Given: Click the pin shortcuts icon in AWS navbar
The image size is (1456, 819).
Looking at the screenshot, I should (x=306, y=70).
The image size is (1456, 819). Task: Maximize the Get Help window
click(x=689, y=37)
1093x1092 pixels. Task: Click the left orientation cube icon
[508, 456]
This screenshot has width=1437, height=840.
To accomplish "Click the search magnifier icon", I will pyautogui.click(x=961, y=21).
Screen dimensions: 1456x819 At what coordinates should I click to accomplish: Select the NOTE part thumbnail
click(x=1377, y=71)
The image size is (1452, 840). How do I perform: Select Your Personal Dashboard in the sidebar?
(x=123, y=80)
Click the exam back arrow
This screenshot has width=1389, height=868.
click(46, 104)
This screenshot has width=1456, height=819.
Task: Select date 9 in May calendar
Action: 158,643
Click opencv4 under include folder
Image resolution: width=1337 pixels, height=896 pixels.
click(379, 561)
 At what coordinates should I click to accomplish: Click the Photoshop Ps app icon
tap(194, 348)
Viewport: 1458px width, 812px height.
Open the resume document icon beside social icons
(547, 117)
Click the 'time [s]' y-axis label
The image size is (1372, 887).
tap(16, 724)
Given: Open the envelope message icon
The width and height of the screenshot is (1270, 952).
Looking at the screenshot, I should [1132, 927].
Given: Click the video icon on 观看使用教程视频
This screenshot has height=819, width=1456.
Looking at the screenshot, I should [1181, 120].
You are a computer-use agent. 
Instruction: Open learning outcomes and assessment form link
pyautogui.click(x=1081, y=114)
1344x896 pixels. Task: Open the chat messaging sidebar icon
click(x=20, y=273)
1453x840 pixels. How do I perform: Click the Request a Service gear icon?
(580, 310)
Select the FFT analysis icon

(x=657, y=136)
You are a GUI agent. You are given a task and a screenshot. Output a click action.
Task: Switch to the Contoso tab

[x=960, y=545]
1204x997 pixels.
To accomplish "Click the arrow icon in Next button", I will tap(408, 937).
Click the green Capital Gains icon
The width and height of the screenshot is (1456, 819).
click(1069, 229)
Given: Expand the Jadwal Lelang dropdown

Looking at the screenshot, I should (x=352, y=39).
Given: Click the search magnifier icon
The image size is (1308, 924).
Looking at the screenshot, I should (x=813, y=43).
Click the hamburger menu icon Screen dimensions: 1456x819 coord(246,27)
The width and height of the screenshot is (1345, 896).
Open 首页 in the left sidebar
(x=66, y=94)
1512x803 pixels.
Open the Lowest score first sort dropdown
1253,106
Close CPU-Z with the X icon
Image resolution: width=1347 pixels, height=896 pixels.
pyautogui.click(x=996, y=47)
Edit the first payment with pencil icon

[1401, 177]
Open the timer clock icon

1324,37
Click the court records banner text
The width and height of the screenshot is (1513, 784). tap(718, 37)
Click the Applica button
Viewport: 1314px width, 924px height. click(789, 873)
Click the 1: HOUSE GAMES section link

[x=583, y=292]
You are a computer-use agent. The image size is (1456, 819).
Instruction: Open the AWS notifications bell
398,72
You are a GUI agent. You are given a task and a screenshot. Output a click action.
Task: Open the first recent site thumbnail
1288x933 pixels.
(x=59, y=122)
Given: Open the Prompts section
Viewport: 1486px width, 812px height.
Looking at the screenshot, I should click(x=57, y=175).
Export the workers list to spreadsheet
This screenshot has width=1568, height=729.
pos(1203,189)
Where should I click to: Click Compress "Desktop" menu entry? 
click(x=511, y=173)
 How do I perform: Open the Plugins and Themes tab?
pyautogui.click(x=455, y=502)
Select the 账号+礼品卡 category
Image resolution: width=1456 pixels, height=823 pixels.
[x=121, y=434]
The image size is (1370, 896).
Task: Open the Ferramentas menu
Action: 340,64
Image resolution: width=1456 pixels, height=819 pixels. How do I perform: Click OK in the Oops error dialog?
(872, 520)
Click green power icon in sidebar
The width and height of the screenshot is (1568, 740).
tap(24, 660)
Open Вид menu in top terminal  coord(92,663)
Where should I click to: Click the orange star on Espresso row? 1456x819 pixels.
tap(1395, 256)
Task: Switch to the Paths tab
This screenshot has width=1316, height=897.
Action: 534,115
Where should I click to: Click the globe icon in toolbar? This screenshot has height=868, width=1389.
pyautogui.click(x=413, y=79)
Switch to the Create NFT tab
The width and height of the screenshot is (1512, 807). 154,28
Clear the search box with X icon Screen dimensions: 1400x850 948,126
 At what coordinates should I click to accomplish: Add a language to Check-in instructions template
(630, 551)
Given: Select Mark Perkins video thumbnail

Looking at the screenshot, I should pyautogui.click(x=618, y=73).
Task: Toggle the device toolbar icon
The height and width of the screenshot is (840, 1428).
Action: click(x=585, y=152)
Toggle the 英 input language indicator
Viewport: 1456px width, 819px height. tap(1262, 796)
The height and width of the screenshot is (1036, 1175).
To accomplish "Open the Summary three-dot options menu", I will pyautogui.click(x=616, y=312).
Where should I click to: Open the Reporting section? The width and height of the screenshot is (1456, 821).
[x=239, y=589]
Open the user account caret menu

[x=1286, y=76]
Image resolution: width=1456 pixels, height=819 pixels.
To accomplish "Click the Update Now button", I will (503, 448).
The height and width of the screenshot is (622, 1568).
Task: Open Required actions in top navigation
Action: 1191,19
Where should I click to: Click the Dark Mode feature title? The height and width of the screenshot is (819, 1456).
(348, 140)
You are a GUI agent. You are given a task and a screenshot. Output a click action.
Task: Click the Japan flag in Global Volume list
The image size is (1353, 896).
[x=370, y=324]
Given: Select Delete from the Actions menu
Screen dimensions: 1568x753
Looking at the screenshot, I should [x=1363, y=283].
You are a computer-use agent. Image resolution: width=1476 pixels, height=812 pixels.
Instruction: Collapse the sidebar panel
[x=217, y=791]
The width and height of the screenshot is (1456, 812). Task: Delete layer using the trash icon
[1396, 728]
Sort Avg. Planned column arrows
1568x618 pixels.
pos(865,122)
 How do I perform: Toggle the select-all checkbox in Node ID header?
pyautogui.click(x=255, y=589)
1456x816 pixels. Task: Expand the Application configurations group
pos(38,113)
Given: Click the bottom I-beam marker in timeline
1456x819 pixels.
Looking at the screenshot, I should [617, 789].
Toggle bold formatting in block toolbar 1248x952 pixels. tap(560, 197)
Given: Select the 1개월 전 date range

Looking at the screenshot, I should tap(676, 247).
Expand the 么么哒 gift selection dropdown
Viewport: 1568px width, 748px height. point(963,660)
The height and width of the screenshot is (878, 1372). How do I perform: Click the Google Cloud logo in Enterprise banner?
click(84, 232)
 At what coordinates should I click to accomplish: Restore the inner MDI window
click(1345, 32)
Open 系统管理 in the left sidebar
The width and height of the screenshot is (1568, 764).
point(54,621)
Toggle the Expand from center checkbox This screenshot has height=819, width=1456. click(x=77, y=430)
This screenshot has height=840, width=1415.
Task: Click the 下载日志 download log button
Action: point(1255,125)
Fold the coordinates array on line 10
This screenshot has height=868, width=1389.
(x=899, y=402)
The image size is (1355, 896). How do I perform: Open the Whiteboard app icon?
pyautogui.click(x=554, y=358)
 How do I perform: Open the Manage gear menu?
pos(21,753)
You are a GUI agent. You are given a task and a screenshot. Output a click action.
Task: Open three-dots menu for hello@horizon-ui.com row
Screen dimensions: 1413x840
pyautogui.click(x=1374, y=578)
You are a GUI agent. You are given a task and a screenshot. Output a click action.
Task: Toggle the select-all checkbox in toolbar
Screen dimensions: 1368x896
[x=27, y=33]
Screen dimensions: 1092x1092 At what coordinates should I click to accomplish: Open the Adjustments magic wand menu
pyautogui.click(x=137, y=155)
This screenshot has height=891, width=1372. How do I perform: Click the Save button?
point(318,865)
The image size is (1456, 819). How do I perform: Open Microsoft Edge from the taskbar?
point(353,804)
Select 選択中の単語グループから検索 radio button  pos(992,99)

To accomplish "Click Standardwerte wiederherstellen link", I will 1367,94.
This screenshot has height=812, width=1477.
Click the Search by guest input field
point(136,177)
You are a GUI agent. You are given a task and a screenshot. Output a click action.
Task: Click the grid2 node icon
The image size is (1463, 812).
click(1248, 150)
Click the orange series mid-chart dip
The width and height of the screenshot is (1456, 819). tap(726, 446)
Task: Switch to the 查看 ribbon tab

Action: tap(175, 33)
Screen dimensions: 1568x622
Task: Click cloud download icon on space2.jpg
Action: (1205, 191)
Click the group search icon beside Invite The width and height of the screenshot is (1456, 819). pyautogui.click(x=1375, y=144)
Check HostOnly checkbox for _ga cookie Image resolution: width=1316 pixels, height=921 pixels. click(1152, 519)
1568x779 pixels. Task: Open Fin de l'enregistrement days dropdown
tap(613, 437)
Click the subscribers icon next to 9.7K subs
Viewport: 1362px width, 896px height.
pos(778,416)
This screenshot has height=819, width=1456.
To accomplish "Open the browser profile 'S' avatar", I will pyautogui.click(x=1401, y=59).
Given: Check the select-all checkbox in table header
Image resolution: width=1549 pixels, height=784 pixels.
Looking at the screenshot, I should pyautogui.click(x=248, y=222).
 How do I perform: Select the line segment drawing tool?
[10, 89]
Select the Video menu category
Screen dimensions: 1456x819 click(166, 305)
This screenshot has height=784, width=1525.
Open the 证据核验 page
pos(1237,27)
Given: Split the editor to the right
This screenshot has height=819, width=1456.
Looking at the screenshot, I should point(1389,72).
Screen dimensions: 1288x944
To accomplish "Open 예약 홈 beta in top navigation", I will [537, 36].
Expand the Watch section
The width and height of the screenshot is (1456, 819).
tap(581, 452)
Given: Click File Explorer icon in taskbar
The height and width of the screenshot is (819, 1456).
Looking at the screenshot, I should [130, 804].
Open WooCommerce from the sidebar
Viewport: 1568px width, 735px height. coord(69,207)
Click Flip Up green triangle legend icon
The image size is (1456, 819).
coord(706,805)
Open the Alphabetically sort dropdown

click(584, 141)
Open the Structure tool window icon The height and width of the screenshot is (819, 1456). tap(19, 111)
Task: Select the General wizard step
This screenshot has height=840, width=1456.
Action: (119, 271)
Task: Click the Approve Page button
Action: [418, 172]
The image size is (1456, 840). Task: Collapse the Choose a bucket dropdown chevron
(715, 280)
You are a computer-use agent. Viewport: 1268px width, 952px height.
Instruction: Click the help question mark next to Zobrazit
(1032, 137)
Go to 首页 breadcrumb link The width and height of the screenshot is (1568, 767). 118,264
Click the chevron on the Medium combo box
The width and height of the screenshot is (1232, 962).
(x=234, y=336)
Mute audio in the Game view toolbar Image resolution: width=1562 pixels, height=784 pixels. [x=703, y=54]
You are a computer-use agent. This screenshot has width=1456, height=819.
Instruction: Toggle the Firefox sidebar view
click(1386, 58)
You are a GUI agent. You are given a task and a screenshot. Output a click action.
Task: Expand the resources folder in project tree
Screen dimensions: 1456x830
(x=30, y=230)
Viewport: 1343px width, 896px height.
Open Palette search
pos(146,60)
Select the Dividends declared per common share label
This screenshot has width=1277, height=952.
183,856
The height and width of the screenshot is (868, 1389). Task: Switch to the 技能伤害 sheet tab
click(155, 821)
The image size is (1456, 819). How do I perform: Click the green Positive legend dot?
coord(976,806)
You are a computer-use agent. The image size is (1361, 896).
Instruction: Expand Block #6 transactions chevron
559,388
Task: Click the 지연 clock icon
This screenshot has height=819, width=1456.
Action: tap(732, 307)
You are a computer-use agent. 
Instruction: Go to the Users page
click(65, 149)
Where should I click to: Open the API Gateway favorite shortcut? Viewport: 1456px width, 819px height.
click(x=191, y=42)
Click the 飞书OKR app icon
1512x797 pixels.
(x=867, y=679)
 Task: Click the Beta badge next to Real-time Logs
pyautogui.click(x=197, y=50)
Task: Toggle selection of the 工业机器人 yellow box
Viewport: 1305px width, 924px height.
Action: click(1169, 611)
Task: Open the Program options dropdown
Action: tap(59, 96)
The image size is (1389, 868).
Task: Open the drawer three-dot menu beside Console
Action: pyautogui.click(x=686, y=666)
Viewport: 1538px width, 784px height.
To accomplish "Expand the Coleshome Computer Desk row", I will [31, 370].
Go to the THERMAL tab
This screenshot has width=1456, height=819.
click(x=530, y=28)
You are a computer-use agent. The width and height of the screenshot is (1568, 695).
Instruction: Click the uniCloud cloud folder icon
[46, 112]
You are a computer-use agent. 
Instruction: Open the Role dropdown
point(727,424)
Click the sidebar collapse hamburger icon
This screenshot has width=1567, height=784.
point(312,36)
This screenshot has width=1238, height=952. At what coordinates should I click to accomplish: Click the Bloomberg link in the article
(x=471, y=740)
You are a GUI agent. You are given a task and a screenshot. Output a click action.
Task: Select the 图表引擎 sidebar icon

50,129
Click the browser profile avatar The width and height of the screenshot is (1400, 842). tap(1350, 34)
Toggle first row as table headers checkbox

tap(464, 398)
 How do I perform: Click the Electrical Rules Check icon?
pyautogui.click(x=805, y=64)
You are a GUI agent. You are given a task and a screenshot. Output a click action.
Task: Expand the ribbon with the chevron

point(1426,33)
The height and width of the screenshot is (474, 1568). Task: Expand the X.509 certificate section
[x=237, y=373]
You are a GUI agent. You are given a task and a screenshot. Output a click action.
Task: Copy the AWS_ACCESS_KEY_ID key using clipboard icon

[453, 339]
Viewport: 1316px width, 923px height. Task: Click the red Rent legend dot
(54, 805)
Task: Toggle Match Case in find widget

◇ ◇ ◇ ◇ ◇ ◇ ◇

Every line with "magnifier" in it should be copied from the entries.

Answer section:
To accomplish "Click the search magnifier icon", I will pyautogui.click(x=961, y=21).
Given: Click the search magnifier icon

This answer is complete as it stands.